Facebook est à la fois le problème et la solution.

La Columbia Journalism Review s’est elle aussi fendue de son enquête qui révèle que  :

l’audience des Fake News est réelle mais extrêmement minoritaire (10 fois moins que les « vrais » sites d’info)
l’audience des Fake News stagne lors des pics d’audience des vrais sites d’info
Il existe des exceptions au point ci-dessus : ainsi le site extrêmiste conservateur Drudge Report  est largement plus consulté que (par exemple) le Washington Post
il n’y a pas de « bulle de filtre des fake news », c’est à dire que les gens qui visitent de vrais sites de presse visitent aussi des sites de fakes et réciproquement
le rôle joué par Facebook est déterminant en termes de trafic et d’audience : près de 30% de l’ensemble du trafic vers de Fake News peut-être directement relié à Facebook contre seulement 8% pour les vrais sites d’info.

Ne nous trompons pas de crise de confiance.

Le baromètre annuel de La Croix en partenariat avec Kantar Sofres sur la confiance des français envers les médias est sorti et il est assez angoissant. Radio, télé, presse écrite, plus aucun média ne parvient à dépasser la barre des 50% de gens qui croient que les choses se passent réellement comme on le leur raconte (pour être exact seule la radio atteint les 52% mais elle est aussi à son plus bas niveau historique … hop vous l’avez vu passer le biais de cadrage.

Globalement le « niveau de confiance général des français envers les médias » n’avait pas été aussi bas depuis … 2002. 2002 c’est la réélection de Jacques Chirac à la présidence de la république française et l’arrivée d’un certain Nicolas Sarkozy au ministère de l’intérieur. Hé oui. Quand la droite arrive au pouvoir, la confiance des français envers les médias est au plus bas. Causalité ou corrélation.

Quant à « internet » que ce genre d’étude continue – hélas – de considérer comme « un média », le taux de confiance est à 28%.

« Quand tout le monde ment en permanence le résultat n’est pas que vous croyez ces mensonges, mais que plus personne ne croit rien. »

Nous y sommes.

Dans la hiérarchie des moyens d’information les plus utilisés, « internet » se classe deuxième avec 25% derrière la télé (48%) et devant la radio (20%) et les journaux (6%). Pourtant le même « internet » est celui qui suscite le plus la défiance des utilisateurs : 72% disent ne pas faire confiance aux informations qui y circulent. Merveilleux paradoxe qui n’est plus si paradoxal que cela puisque qu’après lecture de ce billet vous aurez normalement compris. Compris que « sommer internet de dire la vérité » est une erreur.

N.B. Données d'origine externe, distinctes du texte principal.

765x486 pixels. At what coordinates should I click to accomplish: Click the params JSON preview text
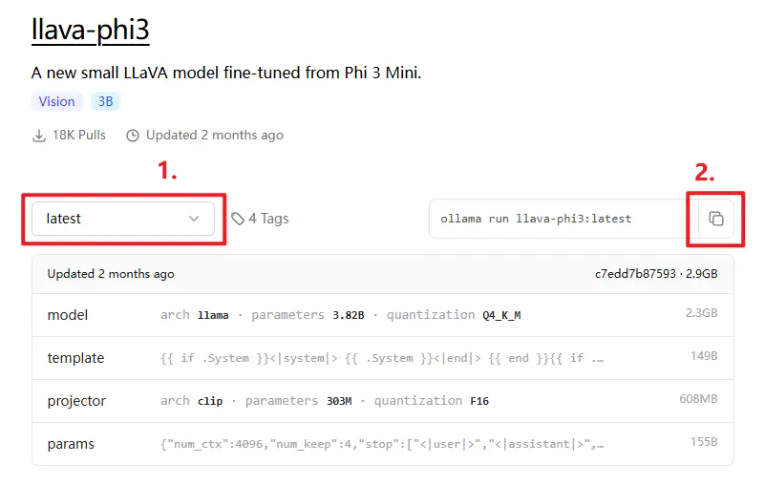pos(382,444)
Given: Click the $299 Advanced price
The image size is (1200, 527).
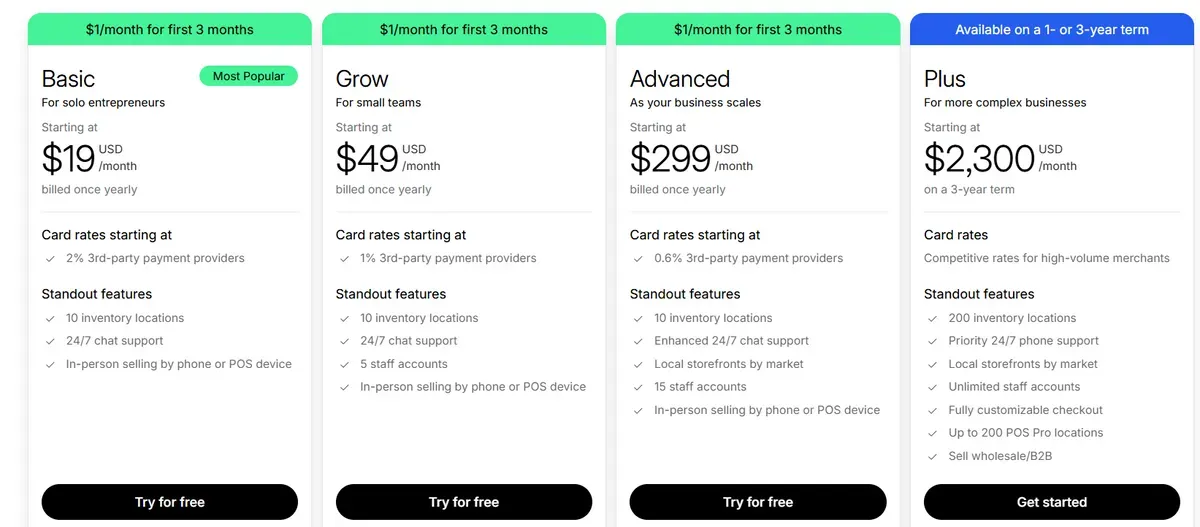Looking at the screenshot, I should (x=669, y=158).
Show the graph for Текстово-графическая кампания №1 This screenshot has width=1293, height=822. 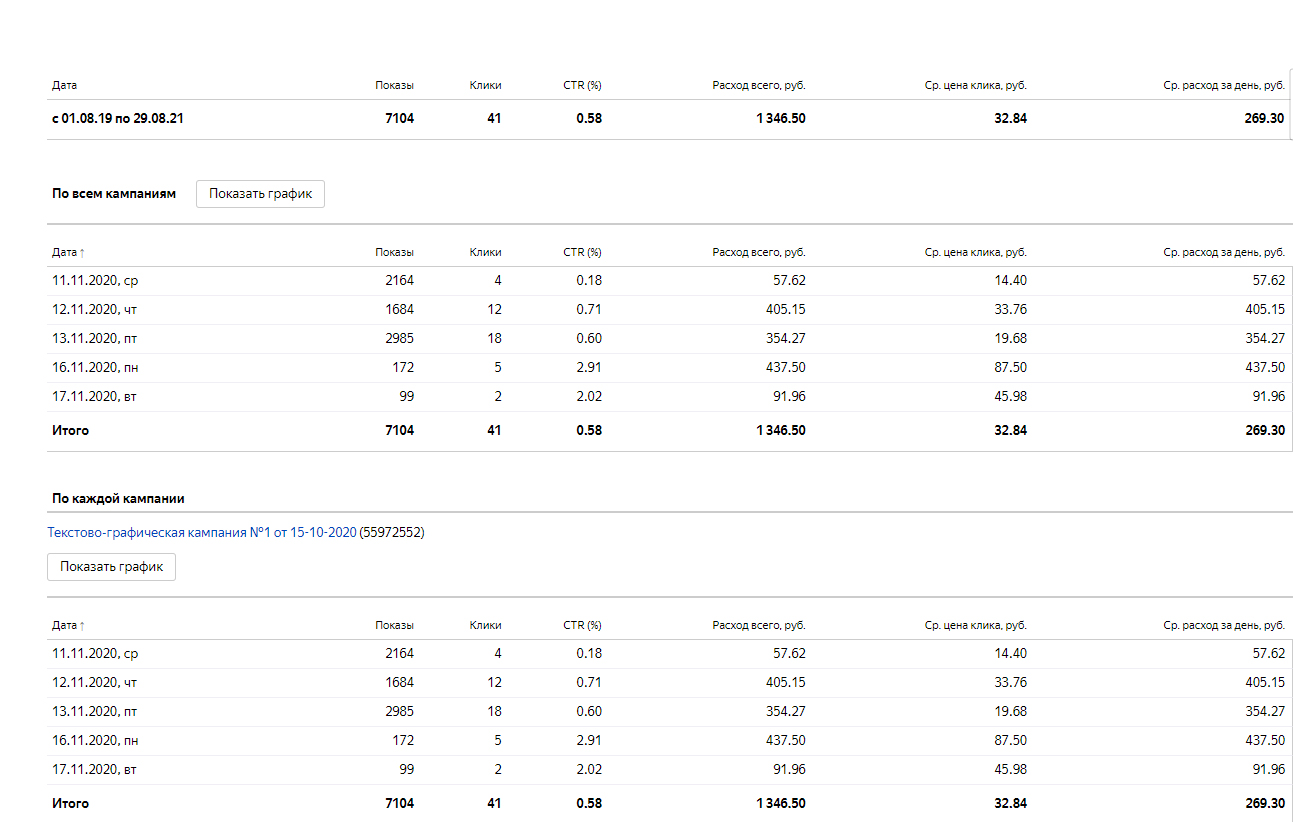tap(111, 567)
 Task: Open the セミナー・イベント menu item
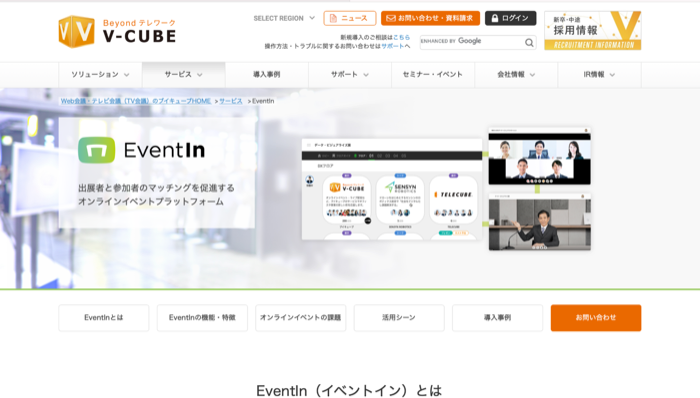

Compris que ce que les gens vont y chercher, « sur l’internet », ce n’est ni de la confiance, ni de la vérité, mais une zone de confort cognitive qui leur permet … de voir la vie en biais.

Addendum

Pour une présentation vraiment très simple, courte et à peu près complète de ces biais cognitifs, le site la Toupie propose une page bien fichue à compléter par celle de Wikipédia sur le même sujet.

La rédaction de cet article doit beaucoup aux articles d’Internet Actu, notamment le « petit catalogue des biais cognitifs » et « Comment l’effet Trump explique le comportement humain ». Ainsi qu’à la page Wikipédia sur les heuristiques de jugement.

Et Camille Alloing a publié un billet qui prolonge ces réflexions sous un autre angle.

Annexes

Annexe 1

On a essayé de reproduire la circulation d’une information sur Facebook au regard des 4 phénomènes suivants : déterminisme algorithmique, audiences invisibles, spirale du silence et tyrannie des agissants.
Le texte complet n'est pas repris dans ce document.